> [Assigned task]
Copy the data that follows exactly. Include no pictures.

> [Extracted information]
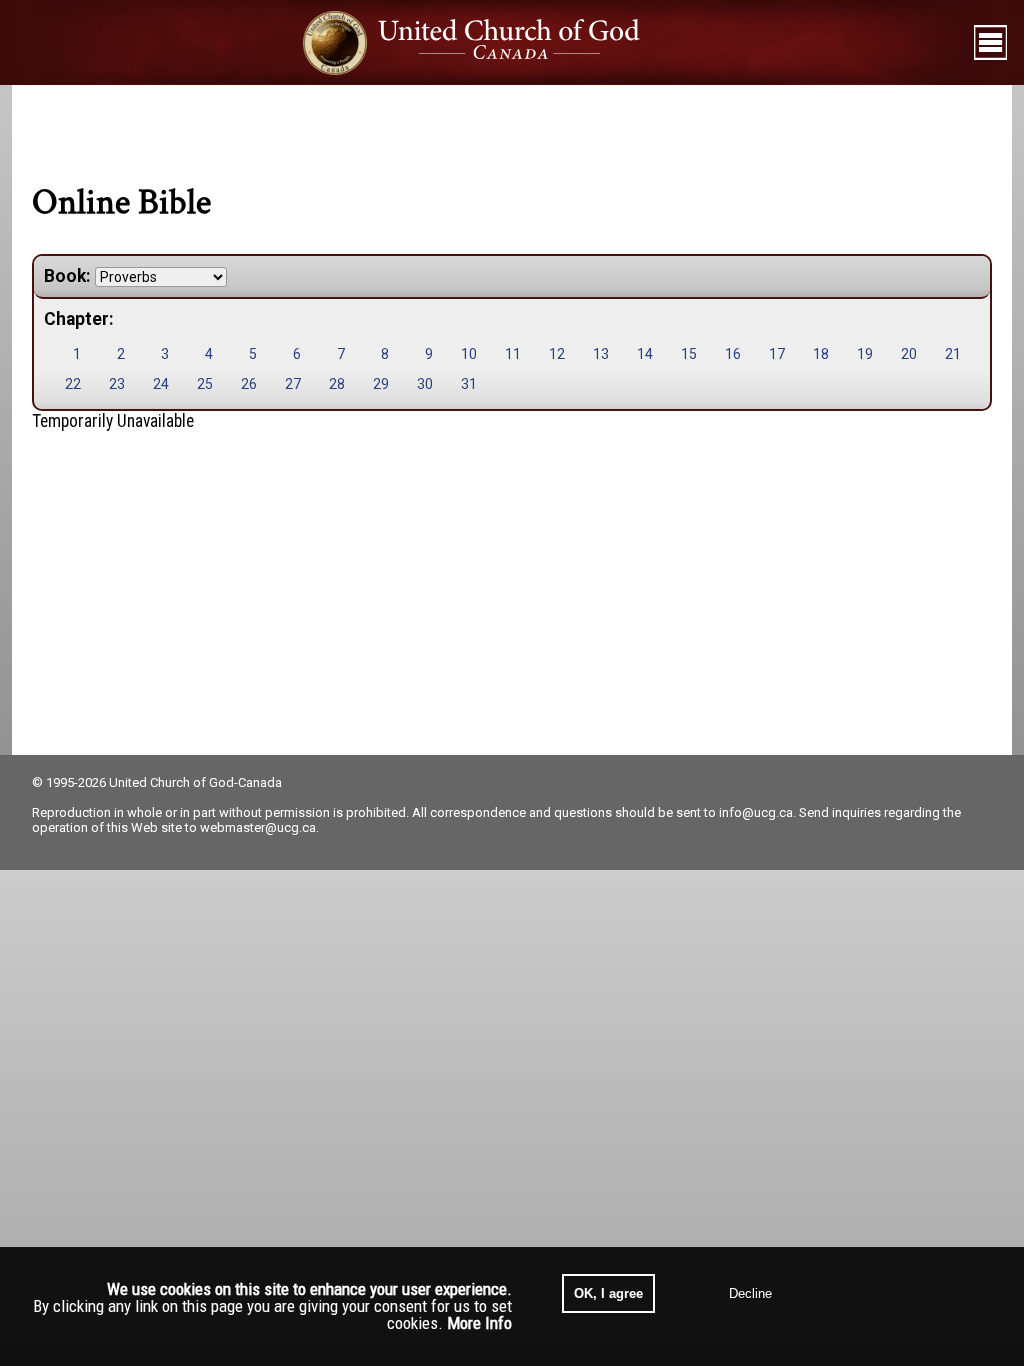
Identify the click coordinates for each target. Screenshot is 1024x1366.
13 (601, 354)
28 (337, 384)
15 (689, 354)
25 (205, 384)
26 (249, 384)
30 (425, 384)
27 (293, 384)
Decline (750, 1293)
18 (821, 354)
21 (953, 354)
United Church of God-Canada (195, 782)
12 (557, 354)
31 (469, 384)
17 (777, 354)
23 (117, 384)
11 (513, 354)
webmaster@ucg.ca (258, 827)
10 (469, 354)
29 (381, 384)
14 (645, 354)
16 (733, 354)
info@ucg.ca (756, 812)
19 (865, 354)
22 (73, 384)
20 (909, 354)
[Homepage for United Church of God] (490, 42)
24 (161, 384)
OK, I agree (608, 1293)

> [Response below]
Identify the click coordinates for each target. Screenshot is 1024x1366.
13 (601, 354)
28 (337, 384)
15 (689, 354)
25 (205, 384)
26 (249, 384)
30 (425, 384)
27 (293, 384)
Decline (750, 1293)
18 (821, 354)
21 (953, 354)
United Church of God-Canada (195, 782)
12 (557, 354)
31 (469, 384)
17 (777, 354)
23 (117, 384)
11 (513, 354)
webmaster@ucg.ca (258, 827)
10 (469, 354)
29 (381, 384)
14 (645, 354)
16 (733, 354)
info@ucg.ca (756, 812)
19 (865, 354)
22 (73, 384)
20 (909, 354)
[Homepage for United Church of God] (490, 42)
24 (161, 384)
OK, I agree (608, 1293)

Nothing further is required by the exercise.